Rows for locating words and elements
↓↓↓

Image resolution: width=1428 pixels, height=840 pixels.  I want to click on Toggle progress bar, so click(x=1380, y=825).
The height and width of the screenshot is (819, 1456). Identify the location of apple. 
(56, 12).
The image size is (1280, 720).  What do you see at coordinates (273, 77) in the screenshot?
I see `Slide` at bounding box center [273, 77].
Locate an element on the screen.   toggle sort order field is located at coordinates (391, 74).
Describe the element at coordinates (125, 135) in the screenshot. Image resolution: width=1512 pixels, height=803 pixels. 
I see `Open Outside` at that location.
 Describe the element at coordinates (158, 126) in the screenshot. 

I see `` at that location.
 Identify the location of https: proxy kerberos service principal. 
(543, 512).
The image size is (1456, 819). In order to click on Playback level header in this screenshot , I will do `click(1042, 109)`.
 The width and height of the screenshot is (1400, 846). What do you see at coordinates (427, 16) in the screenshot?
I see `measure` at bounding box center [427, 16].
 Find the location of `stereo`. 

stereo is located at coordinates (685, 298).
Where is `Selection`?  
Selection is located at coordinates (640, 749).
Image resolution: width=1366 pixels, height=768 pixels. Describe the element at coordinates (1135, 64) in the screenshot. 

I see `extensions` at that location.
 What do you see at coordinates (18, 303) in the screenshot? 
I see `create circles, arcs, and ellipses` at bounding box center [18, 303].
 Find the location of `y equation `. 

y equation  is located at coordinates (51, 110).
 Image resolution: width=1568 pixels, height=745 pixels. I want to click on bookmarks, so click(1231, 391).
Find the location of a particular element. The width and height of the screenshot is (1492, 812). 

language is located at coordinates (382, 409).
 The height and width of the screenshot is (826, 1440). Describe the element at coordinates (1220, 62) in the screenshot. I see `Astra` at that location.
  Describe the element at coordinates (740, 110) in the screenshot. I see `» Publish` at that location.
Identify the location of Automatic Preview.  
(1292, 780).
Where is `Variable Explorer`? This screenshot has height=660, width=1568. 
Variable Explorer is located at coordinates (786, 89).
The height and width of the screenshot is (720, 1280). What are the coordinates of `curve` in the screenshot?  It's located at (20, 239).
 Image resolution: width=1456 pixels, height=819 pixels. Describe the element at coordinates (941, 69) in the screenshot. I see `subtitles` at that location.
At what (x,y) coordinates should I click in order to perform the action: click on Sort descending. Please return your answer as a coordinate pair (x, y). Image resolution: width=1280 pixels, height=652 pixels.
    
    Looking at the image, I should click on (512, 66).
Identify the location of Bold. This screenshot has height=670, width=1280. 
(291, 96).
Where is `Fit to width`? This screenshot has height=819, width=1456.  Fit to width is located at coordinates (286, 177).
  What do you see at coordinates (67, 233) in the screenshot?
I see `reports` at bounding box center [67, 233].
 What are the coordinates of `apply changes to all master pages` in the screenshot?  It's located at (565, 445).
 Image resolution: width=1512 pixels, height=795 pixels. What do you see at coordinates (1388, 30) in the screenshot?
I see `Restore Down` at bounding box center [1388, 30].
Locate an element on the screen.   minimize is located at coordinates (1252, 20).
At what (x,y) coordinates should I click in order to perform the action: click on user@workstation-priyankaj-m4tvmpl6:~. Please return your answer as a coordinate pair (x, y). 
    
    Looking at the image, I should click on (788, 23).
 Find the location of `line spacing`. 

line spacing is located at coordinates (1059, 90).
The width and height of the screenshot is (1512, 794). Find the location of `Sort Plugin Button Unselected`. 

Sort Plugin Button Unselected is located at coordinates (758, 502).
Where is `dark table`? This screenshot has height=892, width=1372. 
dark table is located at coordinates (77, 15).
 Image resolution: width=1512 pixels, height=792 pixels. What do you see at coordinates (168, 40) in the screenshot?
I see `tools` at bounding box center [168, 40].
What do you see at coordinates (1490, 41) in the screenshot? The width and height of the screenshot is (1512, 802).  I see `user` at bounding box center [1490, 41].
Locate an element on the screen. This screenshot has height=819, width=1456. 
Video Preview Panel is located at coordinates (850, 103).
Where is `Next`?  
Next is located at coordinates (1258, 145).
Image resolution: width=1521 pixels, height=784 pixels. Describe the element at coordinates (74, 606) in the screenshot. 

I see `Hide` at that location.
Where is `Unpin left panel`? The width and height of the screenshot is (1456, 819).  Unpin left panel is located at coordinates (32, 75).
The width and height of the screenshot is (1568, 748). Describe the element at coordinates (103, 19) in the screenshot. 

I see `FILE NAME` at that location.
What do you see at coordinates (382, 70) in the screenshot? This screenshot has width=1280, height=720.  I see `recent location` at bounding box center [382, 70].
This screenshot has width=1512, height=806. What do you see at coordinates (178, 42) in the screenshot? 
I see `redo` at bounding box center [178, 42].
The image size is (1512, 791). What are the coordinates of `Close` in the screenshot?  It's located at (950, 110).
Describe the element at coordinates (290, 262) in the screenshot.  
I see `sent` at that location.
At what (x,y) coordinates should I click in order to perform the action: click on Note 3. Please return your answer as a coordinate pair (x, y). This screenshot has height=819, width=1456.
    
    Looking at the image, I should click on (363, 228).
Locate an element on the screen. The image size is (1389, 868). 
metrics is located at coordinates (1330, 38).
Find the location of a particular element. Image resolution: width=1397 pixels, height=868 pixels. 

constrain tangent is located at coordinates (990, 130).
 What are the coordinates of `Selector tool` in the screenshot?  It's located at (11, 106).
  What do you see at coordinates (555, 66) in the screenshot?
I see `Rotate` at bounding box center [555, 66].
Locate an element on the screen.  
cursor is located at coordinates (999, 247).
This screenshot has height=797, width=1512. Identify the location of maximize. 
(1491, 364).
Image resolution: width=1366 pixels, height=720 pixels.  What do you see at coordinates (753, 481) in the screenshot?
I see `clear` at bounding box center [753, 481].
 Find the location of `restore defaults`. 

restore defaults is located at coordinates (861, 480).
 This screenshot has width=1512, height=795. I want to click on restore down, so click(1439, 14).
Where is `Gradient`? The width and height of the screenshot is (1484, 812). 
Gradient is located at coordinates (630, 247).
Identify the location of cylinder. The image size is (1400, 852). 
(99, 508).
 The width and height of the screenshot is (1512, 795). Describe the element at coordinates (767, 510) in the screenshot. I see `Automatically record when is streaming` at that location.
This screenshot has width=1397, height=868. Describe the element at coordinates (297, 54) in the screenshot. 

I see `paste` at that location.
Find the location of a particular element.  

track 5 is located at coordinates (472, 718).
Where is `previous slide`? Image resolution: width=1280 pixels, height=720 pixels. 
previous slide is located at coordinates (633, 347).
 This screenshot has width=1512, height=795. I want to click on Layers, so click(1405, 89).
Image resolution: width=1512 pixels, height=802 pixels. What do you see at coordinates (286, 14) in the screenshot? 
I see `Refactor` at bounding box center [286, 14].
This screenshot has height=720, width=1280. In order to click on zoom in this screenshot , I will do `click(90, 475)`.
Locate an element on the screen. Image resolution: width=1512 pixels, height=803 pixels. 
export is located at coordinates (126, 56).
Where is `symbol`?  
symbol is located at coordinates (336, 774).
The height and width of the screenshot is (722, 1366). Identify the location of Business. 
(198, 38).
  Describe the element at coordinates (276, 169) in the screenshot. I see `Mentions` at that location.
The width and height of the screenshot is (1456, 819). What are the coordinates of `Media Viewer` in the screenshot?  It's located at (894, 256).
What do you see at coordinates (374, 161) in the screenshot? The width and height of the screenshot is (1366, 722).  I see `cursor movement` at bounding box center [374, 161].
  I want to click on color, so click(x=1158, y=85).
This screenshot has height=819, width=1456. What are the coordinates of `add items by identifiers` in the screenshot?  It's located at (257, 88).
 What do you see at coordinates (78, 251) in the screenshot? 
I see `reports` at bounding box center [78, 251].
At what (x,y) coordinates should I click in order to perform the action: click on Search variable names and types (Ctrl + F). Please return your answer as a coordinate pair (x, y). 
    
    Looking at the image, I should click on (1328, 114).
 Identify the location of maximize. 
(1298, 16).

↑↑↑

_Task description:_ Retype, character for character, the lines from the beginning of the rows up to and including the line with "center [273, 77].".

_Task result:_
Image resolution: width=1428 pixels, height=840 pixels.  I want to click on Toggle progress bar, so click(x=1380, y=825).
The height and width of the screenshot is (819, 1456). Identify the location of apple. 
(56, 12).
The image size is (1280, 720).  What do you see at coordinates (273, 77) in the screenshot?
I see `Slide` at bounding box center [273, 77].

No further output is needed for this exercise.